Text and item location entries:
§ §
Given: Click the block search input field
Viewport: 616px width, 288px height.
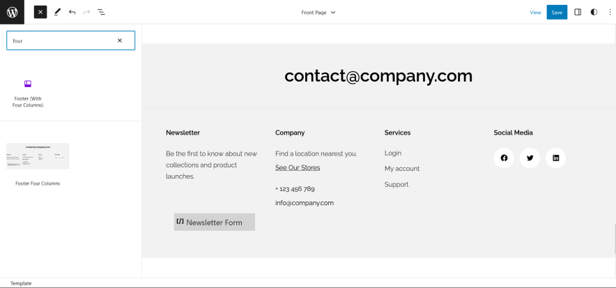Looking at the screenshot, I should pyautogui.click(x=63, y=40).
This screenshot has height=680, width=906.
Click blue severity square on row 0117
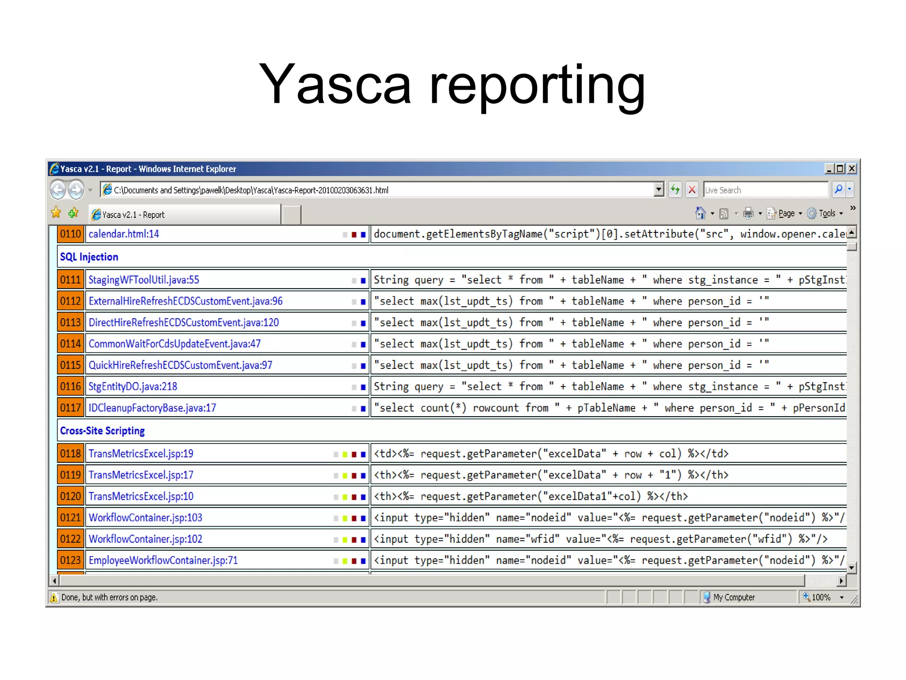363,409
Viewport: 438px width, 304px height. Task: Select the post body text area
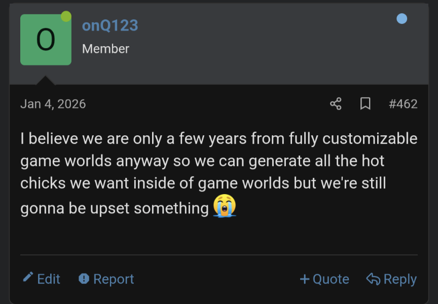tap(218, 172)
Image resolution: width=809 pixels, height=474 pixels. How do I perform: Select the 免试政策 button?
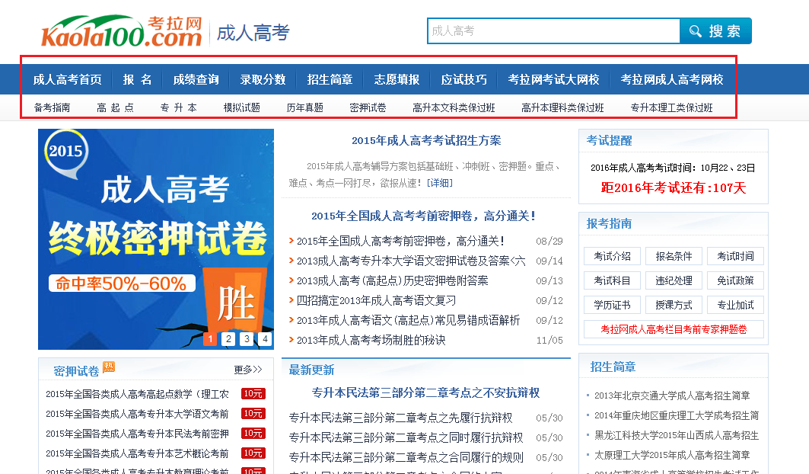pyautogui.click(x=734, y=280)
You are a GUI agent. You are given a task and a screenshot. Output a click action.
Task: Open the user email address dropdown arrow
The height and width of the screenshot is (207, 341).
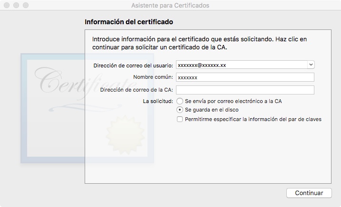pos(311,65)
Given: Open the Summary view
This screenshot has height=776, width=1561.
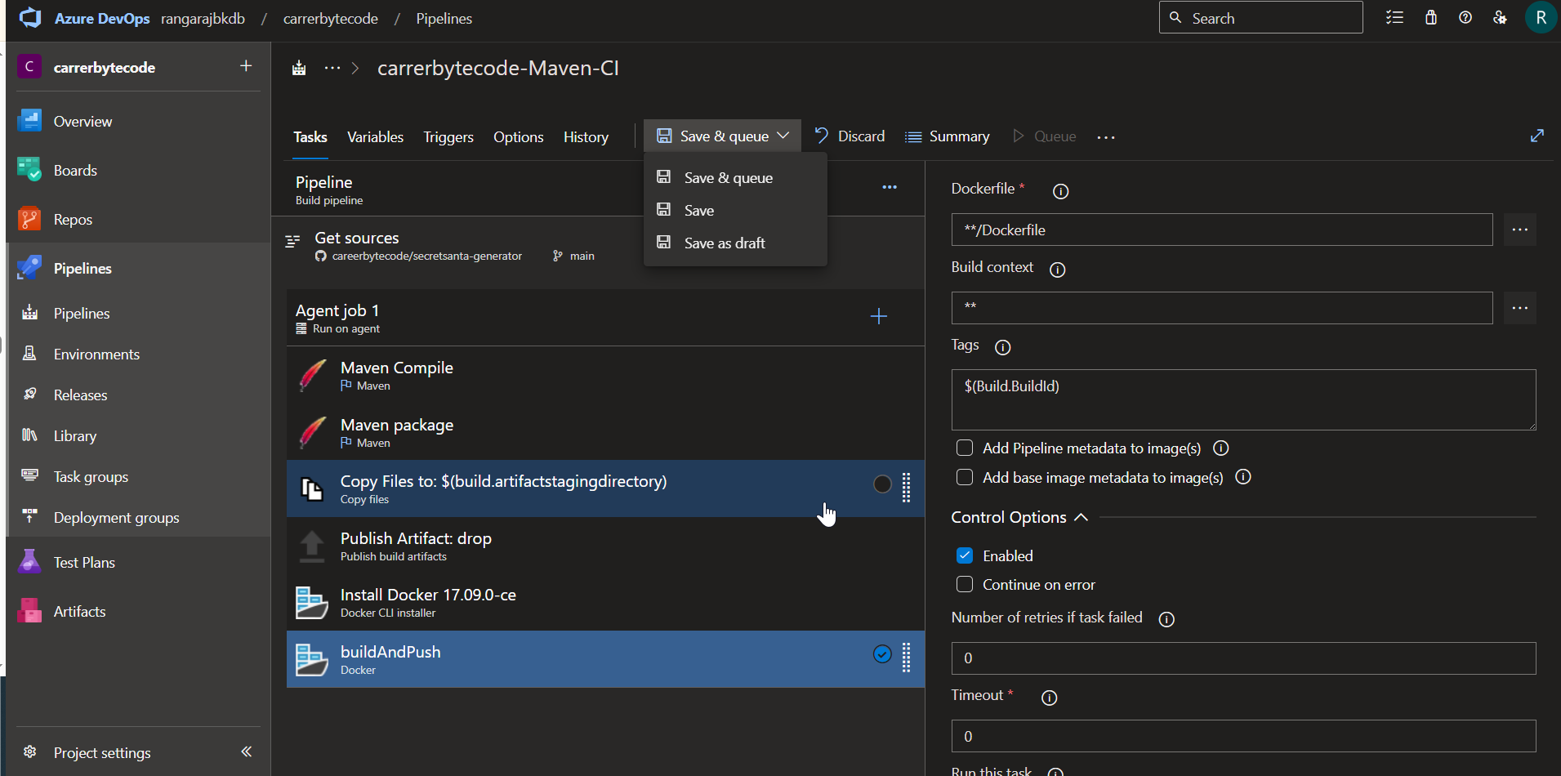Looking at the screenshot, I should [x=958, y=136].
§ §
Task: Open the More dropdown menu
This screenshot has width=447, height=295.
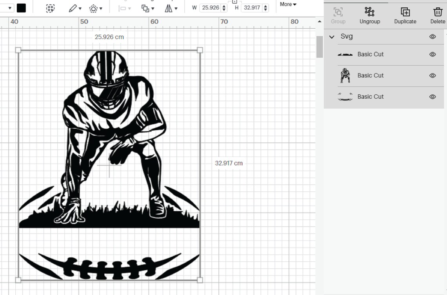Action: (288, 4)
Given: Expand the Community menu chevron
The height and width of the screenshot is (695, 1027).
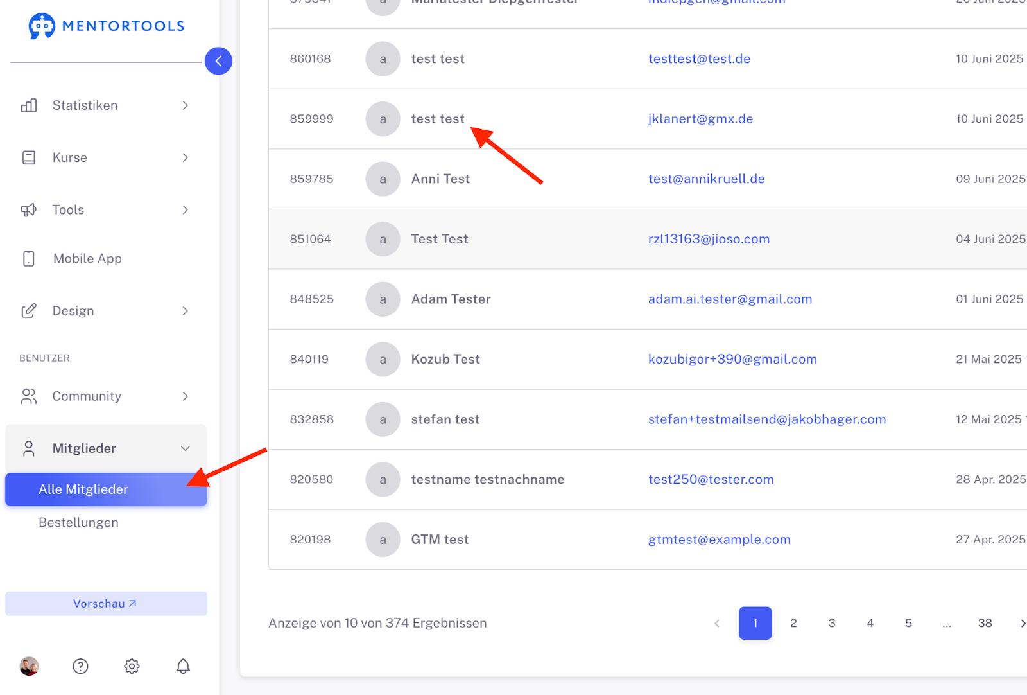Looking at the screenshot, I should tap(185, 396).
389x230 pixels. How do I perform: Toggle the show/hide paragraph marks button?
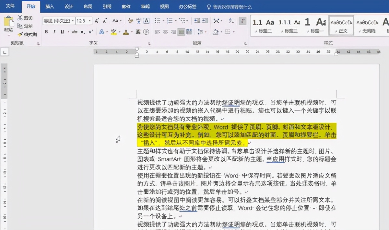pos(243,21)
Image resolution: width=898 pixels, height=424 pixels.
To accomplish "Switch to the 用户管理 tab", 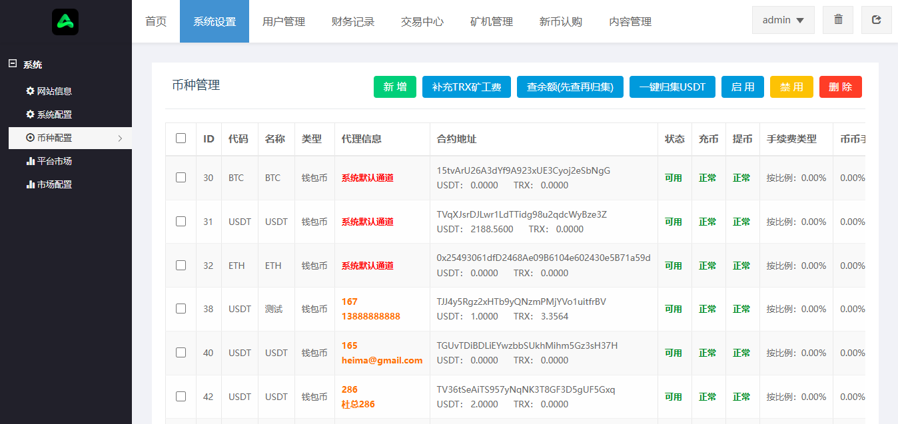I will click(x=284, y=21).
§ §
§ **The problem**
List each line of the data above that contains the word "Select", copying every such line in full.

§ **Written reply**
Viewport: 438px width, 304px height. Task: Select the post body text area
Image resolution: width=809 pixels, height=474 pixels. How do I perform: Select the 免试政策 button?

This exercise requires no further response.